Both the line containing "Click the Console was cleared message" and the line containing "Where should I" belong to the span. Output exactly that span from the listing below, and nothing outside it.
*** Opening of Source information ***
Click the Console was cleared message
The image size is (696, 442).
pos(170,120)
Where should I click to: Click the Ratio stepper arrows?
*** Close of Source information ***
*** Opening of Source information ***
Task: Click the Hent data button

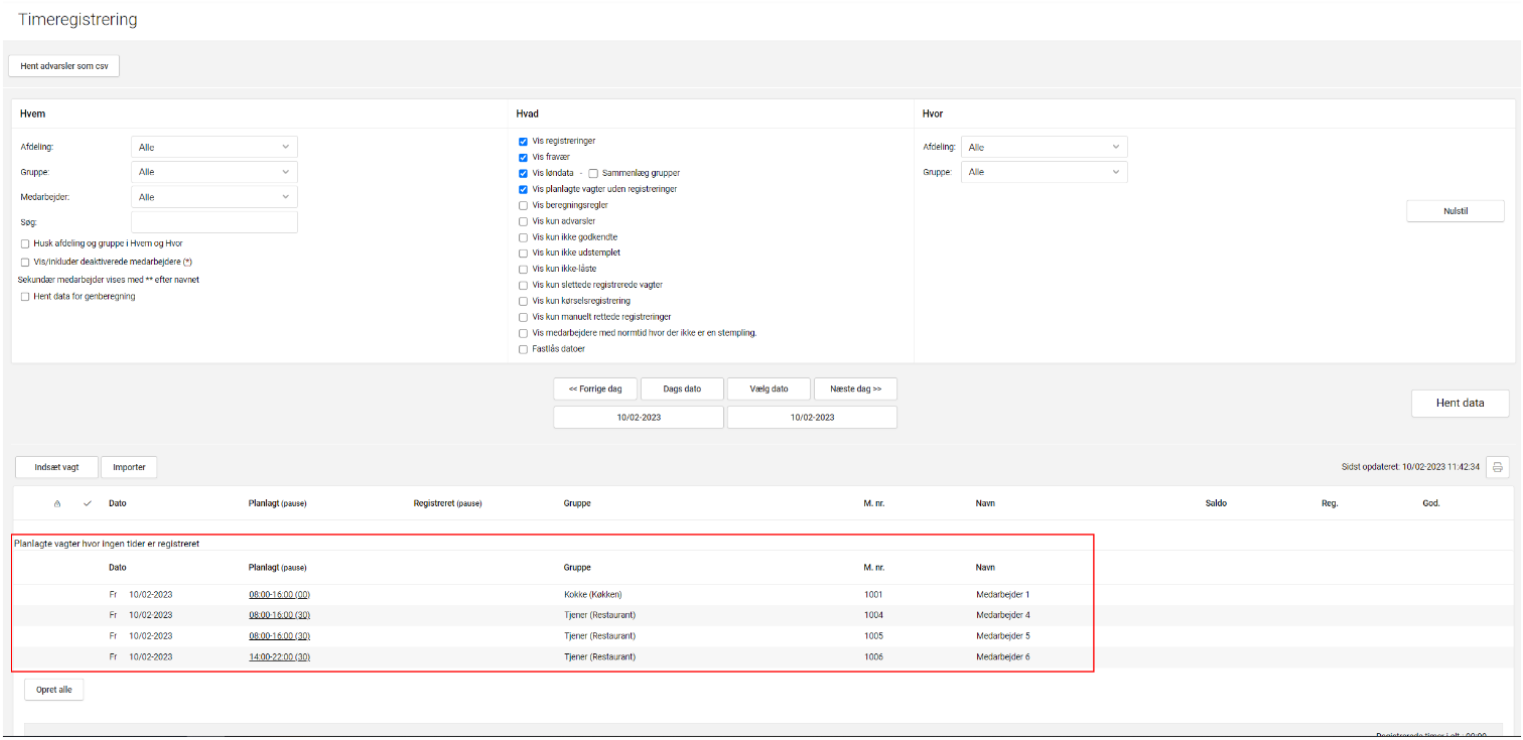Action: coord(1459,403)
*** Close of Source information ***
Result for this exercise:
Click the Console was cleared message
The image size is (696, 442).
pos(170,120)
Where should I click to: Click the Ratio stepper arrows?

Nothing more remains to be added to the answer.